As Security Architecture & Engineering Lead (Cloud Focus), you will be the hands-on technical authority designing, implementing, and continuously evolving the cloud security architecture that protects billions in digital assets and ensures regulatory compliance. This is a deeply architectural and engineering role — 80-90% hands-on design, configuration, automation, and validation — where you will own the end-to-end security posture of the Azure estate while bridging it to blockchain-specific threats (key exposure, on-chain anomalies, bridge exploits, governance attacks). You will lead threat modeling, zero-trust controls, secure-by-design cloud patterns, incident response engineering, and coordination with the managed SOC partner.
Requirements:
8–15+ years in cloud security architecture & engineering, with 6+ years deep hands-on with Microsoft Azure (security specialization).

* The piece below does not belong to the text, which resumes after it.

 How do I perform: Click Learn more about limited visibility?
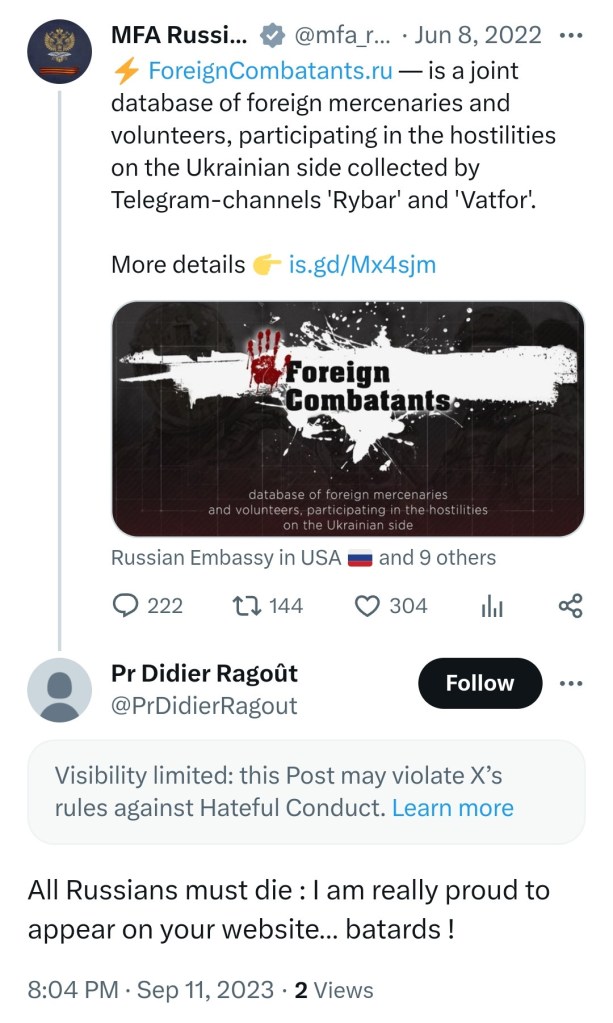click(452, 807)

Expert-level proficiency in Azure security stack: Entra ID (Conditional Access, PIM, RBAC), Key Vault Managed HSM (FIPS 140-2 Level 3), Defender for Cloud/Sentinel (KQL analytics, playbooks), Azure Firewall/NSGs, Private Link, DDoS Protection, and Azure Policy-as-Code.
Proven hands-on experience leading incident response in Azure environments — including containment, forensics, coordination with external SOC providers, and regulatory reporting.

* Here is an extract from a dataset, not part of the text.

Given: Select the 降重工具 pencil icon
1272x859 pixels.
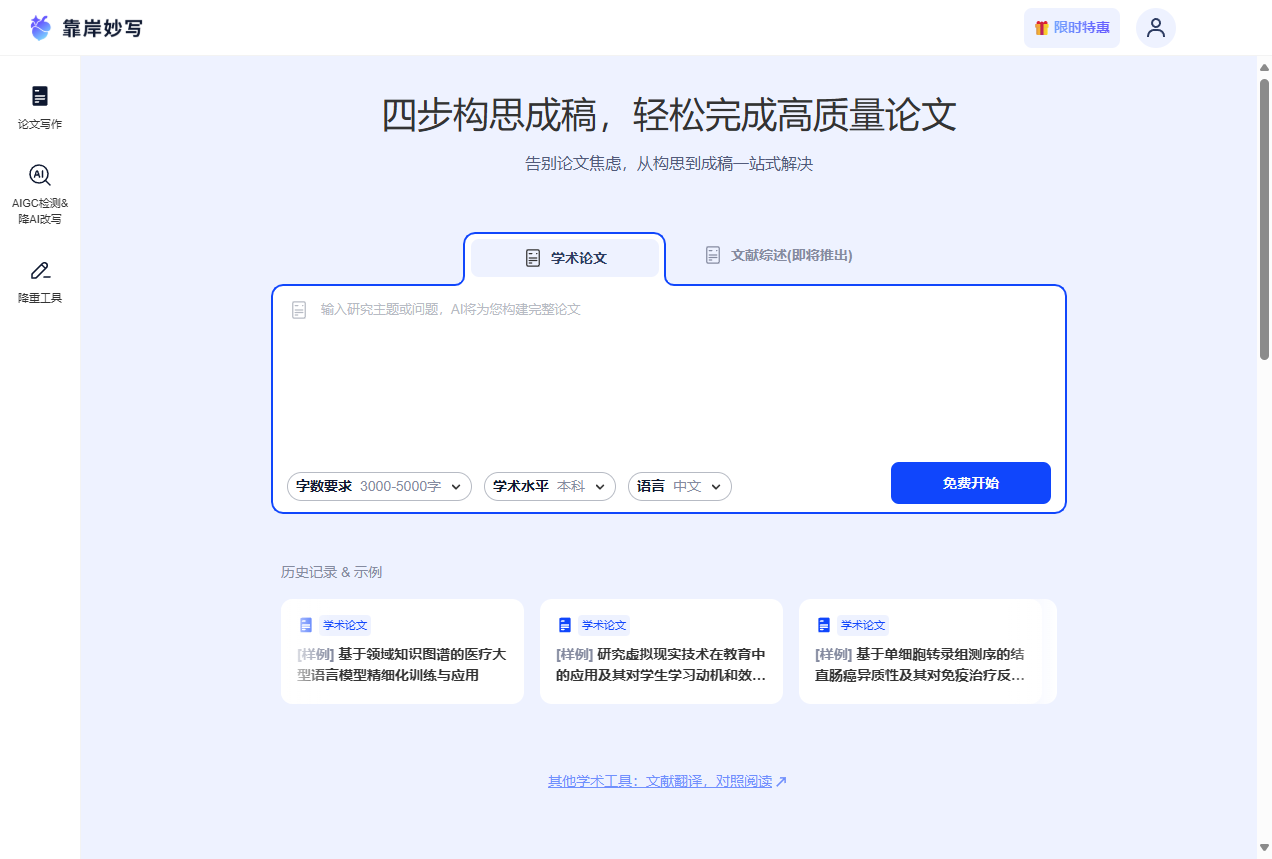Looking at the screenshot, I should [40, 270].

Strong understanding of zero-trust architecture, workload identity federation (OIDC), secrets management, network micro-segmentation, and cloud-native DevSecOps.
Experience correlating cloud logs/alerts with blockchain-specific threats (on-chain anomalies, wallet activity, bridge exploits).
Deep knowledge of UAE regulatory frameworks: CBUAE, ADGM FSRA.
Experience integrating cloud SIEM with blockchain threat intelligence
Excellent scripting & automation skills (Terraform IAC, PowerShell, Azure CLI, Bicep/ARM, KQL).
Responsibilities:
Hands-on Azure Security Implementation & Hardening:
Design, deploy, and maintain zero-trust controls across Azure: Entra ID Conditional Access, Private Link for all PaaS (Key Vault, Cosmos DB, Blob), Azure Firewall + NSGs (deny-by-default), DDoS Protection Standard, and workload identity federation (OIDC).
Manage Microsoft Sentinel as central SIEM: ingest Azure logs, Defender alerts, on-chain events (via custom connectors), and endpoint telemetry; build and maintain custom analytics rules for cloud + blockchain threats (e.g., anomalous Key Vault access, large unauthorized transfers, admin console abuse).
Implement and manage Azure Key Vault Managed HSM (FIPS 140-2 Level 3) for non-exportable keys, transaction signing, MPC roots — including private endpoints, rotation policies, and purge protection.
Perform hands-on network micro-segmentation, CSPM remediation, and secrets scanning across AKS, VMs, and storage accounts.
Perform quarterly Azure security assessments, configuration reviews, and regulatory mapping.
Infrastructure as a code (IAC) automation – for terraform
Advise Infrastructure team on the Cloudflare security (DDOS, bot)
Implement any security tools that are necessary for the operation
Incident Detection, Response & SOC Coordination:
Act as primary hands-on responder for detected incidents: investigate alerts, contain threats (isolate resources, rotate keys, pause workloads), and coordinate with managed SOC analysts (24/7 escalation path).
Develop, maintain, and execute Azure-specific incident playbooks (e.g., Key Vault compromise, suspicious IAM activity, data exfiltration, DDoS).
Lead real-time containment during high-severity events (P1/P2
Advise the SOC team on regularly tuning detection rules, reducing false positives, and validating the SOC partner’s performance through joint drills.
Correlate cloud alerts (e.g., Defender for Endpoint, Sentinel) with on-chain signals (large transfers, privileged calls, oracle manipulation) for hybrid threat detection.